Stored items from a collection:
################
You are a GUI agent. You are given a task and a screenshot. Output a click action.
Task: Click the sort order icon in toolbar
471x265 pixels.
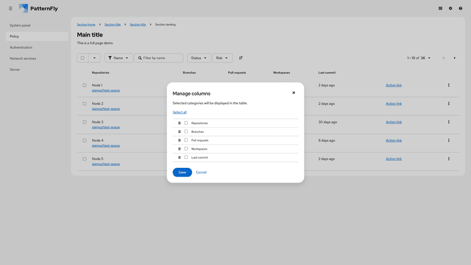point(241,58)
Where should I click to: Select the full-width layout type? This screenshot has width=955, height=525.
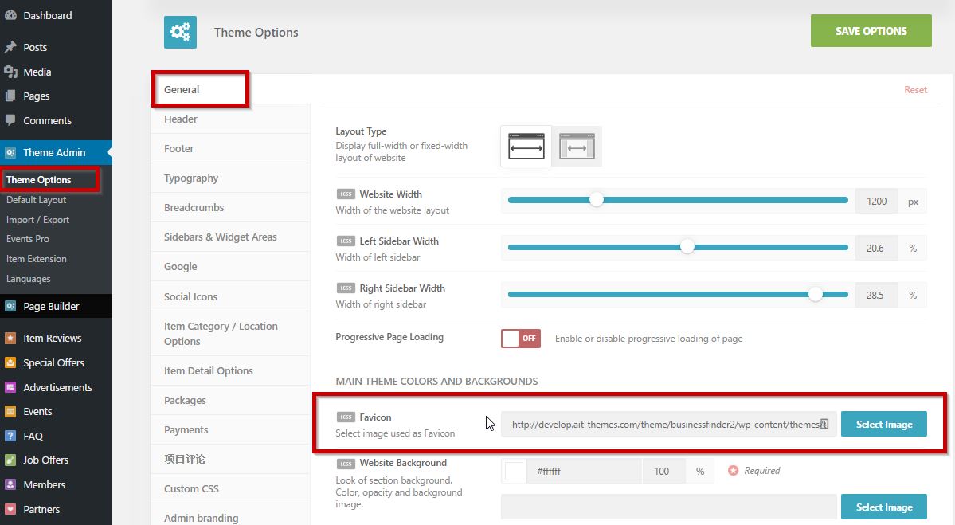(526, 147)
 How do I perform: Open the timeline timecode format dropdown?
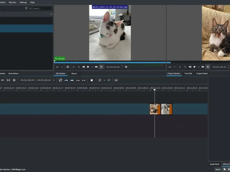tap(53, 80)
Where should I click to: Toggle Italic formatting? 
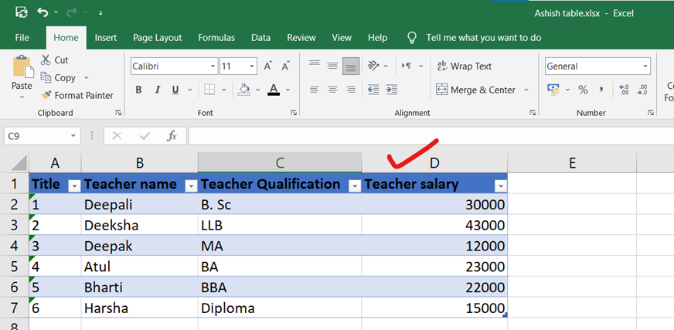pos(158,90)
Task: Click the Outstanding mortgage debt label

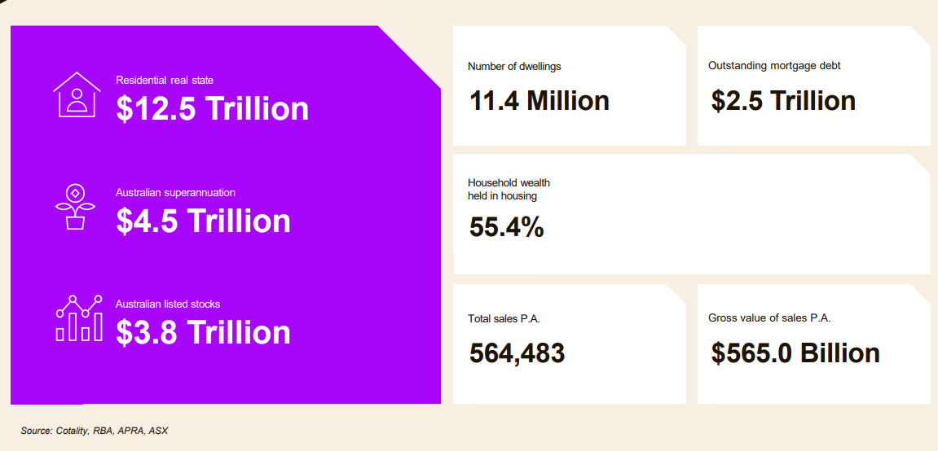Action: [774, 66]
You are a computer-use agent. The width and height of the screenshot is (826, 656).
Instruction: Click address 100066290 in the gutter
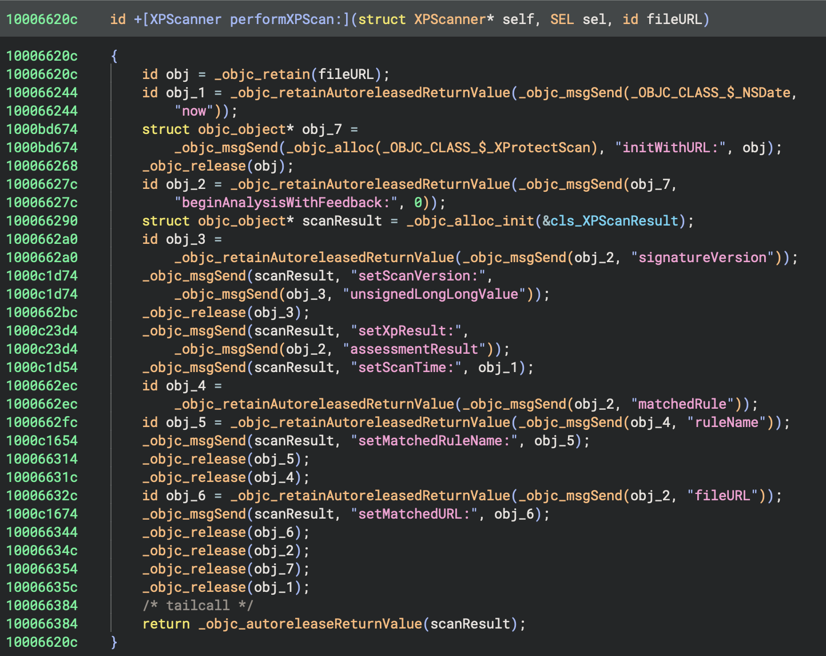(x=42, y=221)
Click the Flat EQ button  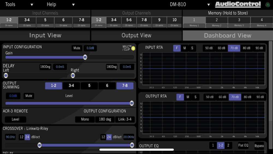click(243, 146)
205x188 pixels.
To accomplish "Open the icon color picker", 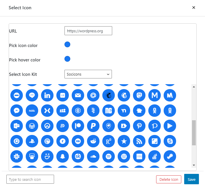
################
§ **DIRECTIONS**: The word "agent" appears in some of the lines above. Copy those lines.

§ **SOLUTION BELOW**:
You are a GUI agent. You are given a task and a screenshot. Output a click action.
You are a computer-use agent. The width and height of the screenshot is (826, 656).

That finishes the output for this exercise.